Given records:
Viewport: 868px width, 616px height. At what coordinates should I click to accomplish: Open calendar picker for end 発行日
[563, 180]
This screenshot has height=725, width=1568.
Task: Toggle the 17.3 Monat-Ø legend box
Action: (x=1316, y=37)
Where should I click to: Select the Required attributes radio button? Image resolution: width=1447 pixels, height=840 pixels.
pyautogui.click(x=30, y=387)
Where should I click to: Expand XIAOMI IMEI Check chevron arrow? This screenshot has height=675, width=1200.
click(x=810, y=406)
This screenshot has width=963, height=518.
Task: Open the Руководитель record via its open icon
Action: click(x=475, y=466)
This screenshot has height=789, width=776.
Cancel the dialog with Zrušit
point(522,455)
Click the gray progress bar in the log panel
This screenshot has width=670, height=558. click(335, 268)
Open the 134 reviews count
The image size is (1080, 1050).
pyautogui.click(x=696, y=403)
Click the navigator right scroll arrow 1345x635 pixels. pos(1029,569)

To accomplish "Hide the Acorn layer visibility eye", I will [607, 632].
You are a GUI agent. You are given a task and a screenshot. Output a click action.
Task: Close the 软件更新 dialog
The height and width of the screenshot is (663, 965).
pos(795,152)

Exercise directions:
Set down the entries above again, word for word.

Solution:
Viewport: 868px width, 616px height. At what coordinates should I click to accomplish: Open calendar picker for end 発行日
[563, 180]
This screenshot has height=725, width=1568.
Task: Toggle the 17.3 Monat-Ø legend box
Action: (x=1316, y=37)
Where should I click to: Select the Required attributes radio button? Image resolution: width=1447 pixels, height=840 pixels.
pyautogui.click(x=30, y=387)
Where should I click to: Expand XIAOMI IMEI Check chevron arrow? This screenshot has height=675, width=1200.
click(x=810, y=406)
This screenshot has width=963, height=518.
Task: Open the Руководитель record via its open icon
Action: click(x=475, y=466)
This screenshot has height=789, width=776.
Cancel the dialog with Zrušit
point(522,455)
Click the gray progress bar in the log panel
This screenshot has width=670, height=558. click(335, 268)
Open the 134 reviews count
The image size is (1080, 1050).
pyautogui.click(x=696, y=403)
Click the navigator right scroll arrow 1345x635 pixels. pos(1029,569)

To accomplish "Hide the Acorn layer visibility eye", I will [607, 632].
You are a GUI agent. You are given a task and a screenshot. Output a click action.
Task: Close the 软件更新 dialog
The height and width of the screenshot is (663, 965).
pos(795,152)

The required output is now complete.